You touch other things? I ask, knowing the answer to this. I have seen many cases like N. during the five years I’ve been in practice. I sometimes picture these unfortunates as men and women being pecked to death by predatory birds. The birds are invisible-at least until a psychiatrist who is good, or lucky, or both, sprays them with his version of Luminol and shines the right light on them-but they are nevertheless very real. The wonder is that so many OCDs manage to live productive lives, just the same. They work, they eat (often not enough or too much, it’s true), they go to movies, they make love to their girlfriends and boyfriends, their wives and husbands…and all the time those birds are there, clinging to them and pecking away little bits of flesh.
“I touch many things,” he says, and again favors the ceiling with his weary, charming smile. “You name it, I touch it.”
So counting is important, I say, but touching is more important. What is above touching?
“Placing,” he says, and suddenly begins to shiver all over, like a dog that’s been left out in a cold rain. “Oh God.”
He suddenly sits up and swings his legs over the edge of the couch. On the table beside him there is a vase of flowers in addition to The Eternal Box of Kleenex. Moving very quickly, he shifts the box and the vase so they are diagonal to each other. Then he takes two of the tulips from the vase and lays them stem to stem so that one blossom touches the Kleenex box and the other the vase.
“That makes it safe,” he says. He hesitates, then nods as if he’s confirmed in his mind that what he’s thinking is the right thing. “It preserves the world.” He hesitates again. “For now.”
I glance down at my watch. Time is up, and we’ve done quite enough for one day.
“Next week,” I say. “Same bat-time, same bat-station.” Sometimes I turn this little joke into a question, but not with N. He needs to come back, and knows it.
“No magical cure, huh?” he asks. This time the smile is almost too sad to look at.

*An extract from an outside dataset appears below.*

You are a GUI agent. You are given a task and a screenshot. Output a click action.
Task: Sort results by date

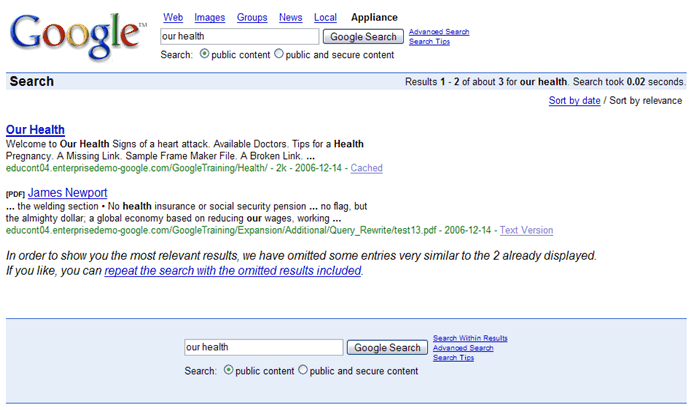tap(575, 100)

I tell him that he may feel better. (This sort of positive suggestion never hurts, as all psychiatrists know.) Then I tell him to throw away his Ambien and “the green moth pills”-Lunesta, I assume. If they don’t work at night, all they can do is cause trouble for him during his waking hours. Falling asleep on the 295 Connector won’t solve any of his problems.
“No,” he says. “I suppose not. Doc, we never discussed the root cause. I know what it is-”
Next week we may get to that, I tell him. In the meantime, I want him to keep a chart divided into three sections: counting, touching, and placing. Will he do that?
“Yes,” he says.
I ask him, almost casually, if he feels suicidal.
“The thought has crossed my mind, but I have a great deal to do.”
This is an interesting and rather troubling response.
I give him my card and tell him to call-day or night-if the idea of suicide begins to seem more attractive. He says he will. But then, almost all of them promise.
“In the meantime,” I say at the door, putting my hand on his shoulder, “keep going steady with life.”
He looks at me, pale and not smiling now, a man being pecked to pieces by invisible birds. “Have you ever read ‘The Great God Pan,’ by Arthur Machen?”
I shake my head.
“It’s the most terrifying story ever written,” he says. “In it, one of the characters says ‘lust always prevails.’ But lust isn’t what he means. What he means is compulsion.”
Paxil? Perhaps Prozac. But neither until I get a better fix on this interesting patient.
June 7, 2007
June 14, 2007
June 28, 2007
N. brings his “homework” to our next session, as I fully expected he would. There are many things in this world you can’t depend on, and many people you can’t trust, but OCDs, unless they are dying, almost always complete their tasks.